Husen Miftahudin    •    Jumat, 20 Nov 2015 18:45 WIB
kadin
Rosan Janji Tuntaskan Hambatan Ekspor Sawit ke Eropa
Rosan Perkasa Roeslani (tengah) (ANTARA FOTO/Audy Alwi)

Metrotvnews.com, Jakarta: Ketua Umum Kamar Dagang dan Industri (Kadin) Indonesia yang baru untuk periode 2015-2020 diharap memberi solusi untuk memuluskan ekspor minyak sawit mentah (Crude Palm Oil/CPO) Indonesia ke negara-negara Uni Eropa. Sebab, Indonesia merupakan salah satu negara dengan produksi sawit terbesar dunia.

"Kadin bertanggung jawab menghapus stigma buruk CPO Indonesia. Kampanye hitam yang telah terbentuk selama ini harus dipatahkan. CPO kita ramah lingkungan dan mengutamakan prinsip-prinsip pelestarian alam secara berkesinambungan," ujar Wakil Ketua Umum bidang Perbankan dan Finansial Rosan Perkasa Roeslani, dalam keterangan tertulisnya, di Jakarta, Jumat (20/11/2015).

Sebagai salah satu calon Ketum Kadin, Rosan berjanji, jika terpilih menjadi orang nomor satu di Kadin akan meyakinkan masyarakat internasional bahwa CPO Indonesia ramah lingkungan dan mengutamakan prinsip-prinsip pelestarian alam secara berkelanjutan (sustainability). "Kadin akan menuntaskan persoalan ini untuk kebangkitan ekonomi nasional," papar dia.

Menurut Rosan, industri CPO sangat penting bagi Indonesia. Karena selain menjadi penopang ekspor nonmigas nasional, ekspor CPO juga berkontribusi positif bagi peningkatan kesejahteraan petani dan pemasukan devisa negara. "CPO adalah penghasil devisa dan industrinya memberikan kesempatan kerja bagi jutaan rakyat Indonesia," pungkas Rosan.

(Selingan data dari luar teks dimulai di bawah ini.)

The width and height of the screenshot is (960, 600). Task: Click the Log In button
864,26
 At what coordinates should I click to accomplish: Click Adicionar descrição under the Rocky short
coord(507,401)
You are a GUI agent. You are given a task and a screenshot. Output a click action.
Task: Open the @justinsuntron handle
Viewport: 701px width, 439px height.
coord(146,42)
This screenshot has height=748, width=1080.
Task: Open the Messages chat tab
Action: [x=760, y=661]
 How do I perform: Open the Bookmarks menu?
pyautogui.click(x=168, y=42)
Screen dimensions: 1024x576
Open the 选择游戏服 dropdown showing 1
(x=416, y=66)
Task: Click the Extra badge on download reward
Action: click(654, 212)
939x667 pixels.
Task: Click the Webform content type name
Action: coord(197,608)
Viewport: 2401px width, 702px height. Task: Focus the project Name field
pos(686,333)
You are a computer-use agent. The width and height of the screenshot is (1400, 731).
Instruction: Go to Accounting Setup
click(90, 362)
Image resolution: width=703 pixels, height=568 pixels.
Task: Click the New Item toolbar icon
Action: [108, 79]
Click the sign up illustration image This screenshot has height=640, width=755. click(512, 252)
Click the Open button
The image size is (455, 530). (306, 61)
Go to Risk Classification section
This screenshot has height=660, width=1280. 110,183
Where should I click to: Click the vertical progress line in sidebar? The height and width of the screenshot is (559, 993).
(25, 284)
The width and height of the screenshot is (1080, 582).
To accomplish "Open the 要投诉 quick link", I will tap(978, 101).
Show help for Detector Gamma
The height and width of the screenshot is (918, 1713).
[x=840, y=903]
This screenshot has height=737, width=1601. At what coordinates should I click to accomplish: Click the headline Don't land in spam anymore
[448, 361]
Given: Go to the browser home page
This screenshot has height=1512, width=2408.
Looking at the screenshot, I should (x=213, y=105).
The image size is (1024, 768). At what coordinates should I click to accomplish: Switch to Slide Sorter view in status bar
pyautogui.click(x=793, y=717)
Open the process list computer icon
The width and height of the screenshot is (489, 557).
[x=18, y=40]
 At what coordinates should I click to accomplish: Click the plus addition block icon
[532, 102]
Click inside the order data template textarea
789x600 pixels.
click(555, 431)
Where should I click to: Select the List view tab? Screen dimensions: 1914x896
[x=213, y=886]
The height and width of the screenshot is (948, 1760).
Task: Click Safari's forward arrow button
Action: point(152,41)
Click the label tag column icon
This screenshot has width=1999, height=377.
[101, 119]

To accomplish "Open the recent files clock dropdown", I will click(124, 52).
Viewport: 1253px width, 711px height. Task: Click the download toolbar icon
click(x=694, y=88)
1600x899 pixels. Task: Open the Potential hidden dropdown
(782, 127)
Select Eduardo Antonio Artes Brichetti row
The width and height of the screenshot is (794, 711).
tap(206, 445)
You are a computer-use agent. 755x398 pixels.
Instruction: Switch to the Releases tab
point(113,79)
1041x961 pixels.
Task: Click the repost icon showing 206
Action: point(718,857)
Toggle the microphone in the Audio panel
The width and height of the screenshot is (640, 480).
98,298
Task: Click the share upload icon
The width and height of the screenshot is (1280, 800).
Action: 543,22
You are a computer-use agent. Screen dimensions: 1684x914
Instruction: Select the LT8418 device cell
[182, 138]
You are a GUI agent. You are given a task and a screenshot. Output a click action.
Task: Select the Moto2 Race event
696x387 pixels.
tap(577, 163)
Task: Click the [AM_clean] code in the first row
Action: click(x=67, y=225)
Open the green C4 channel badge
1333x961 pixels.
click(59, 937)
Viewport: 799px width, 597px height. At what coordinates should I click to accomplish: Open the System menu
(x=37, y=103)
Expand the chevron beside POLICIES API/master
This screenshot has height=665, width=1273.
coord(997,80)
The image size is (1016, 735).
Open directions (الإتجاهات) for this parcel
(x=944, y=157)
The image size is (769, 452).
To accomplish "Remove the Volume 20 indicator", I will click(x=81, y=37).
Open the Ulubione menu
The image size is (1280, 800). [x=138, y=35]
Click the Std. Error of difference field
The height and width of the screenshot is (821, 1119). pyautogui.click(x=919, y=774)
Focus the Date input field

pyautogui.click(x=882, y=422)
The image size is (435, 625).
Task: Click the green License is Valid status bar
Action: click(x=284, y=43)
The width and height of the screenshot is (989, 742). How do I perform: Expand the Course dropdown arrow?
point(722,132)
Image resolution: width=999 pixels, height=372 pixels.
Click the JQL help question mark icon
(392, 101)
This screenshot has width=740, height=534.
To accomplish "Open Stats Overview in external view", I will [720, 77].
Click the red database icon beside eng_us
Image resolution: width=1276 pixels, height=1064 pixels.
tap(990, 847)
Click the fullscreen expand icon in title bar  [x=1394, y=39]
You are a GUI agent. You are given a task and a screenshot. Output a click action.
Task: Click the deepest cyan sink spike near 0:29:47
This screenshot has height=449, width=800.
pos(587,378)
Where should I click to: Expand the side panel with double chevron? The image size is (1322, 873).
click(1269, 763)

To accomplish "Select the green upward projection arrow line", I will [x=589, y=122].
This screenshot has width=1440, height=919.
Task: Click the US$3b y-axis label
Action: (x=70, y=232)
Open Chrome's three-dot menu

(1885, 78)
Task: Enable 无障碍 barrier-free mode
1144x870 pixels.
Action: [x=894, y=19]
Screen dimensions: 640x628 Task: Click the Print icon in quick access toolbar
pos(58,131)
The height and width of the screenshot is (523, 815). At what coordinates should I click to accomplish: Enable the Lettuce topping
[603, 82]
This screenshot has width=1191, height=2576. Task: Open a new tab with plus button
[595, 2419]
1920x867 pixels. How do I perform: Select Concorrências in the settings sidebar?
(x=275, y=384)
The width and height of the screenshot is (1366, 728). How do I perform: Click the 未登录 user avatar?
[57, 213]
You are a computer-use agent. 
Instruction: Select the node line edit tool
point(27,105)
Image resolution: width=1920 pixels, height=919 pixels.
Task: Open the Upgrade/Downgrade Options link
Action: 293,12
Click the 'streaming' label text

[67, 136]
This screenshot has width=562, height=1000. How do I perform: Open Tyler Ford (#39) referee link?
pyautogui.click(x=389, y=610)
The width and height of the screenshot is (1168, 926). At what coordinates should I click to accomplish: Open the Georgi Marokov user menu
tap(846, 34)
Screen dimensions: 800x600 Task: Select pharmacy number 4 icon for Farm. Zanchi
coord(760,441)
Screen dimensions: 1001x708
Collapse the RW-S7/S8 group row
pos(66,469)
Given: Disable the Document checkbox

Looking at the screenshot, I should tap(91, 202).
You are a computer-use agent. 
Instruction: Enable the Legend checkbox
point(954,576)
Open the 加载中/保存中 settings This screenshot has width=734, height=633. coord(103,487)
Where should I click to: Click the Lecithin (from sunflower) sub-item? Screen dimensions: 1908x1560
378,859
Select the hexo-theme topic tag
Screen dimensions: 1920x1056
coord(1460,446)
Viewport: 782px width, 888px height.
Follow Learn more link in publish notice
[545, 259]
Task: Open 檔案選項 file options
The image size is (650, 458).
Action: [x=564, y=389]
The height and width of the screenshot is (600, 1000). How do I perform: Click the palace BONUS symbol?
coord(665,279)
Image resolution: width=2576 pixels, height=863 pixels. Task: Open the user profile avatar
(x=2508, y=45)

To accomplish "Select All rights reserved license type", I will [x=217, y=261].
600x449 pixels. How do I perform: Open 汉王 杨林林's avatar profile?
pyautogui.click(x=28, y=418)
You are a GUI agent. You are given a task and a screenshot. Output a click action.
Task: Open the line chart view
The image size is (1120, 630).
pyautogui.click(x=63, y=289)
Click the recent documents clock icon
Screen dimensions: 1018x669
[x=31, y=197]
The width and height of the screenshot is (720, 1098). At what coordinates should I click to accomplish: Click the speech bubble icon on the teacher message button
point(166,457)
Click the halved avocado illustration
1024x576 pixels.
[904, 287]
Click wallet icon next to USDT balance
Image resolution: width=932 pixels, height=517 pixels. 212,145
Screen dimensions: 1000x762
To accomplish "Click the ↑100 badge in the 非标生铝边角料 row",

Sebagai informasi, saat ini lahan petani sawit yang sudah disertifikasi berdasarkan Indonesia Sustainable Palm Oil (ISPO) mencapai 143 ribu hektare (ha). Lahan seluas itu melibatkan sekitar 50 ribu petani dari total jumlah petani sawit sebanyak empat juta orang.

Sementara itu, ekspor CPO Indonesia ke Uni Eropa terus menurun secara drastis. Bahkan saat ini hanya sekitar 3,5 juta ton per tahun dari total ekspor CPO ke Uni Eropa yang mencapai 22-23 juta ton per tahun.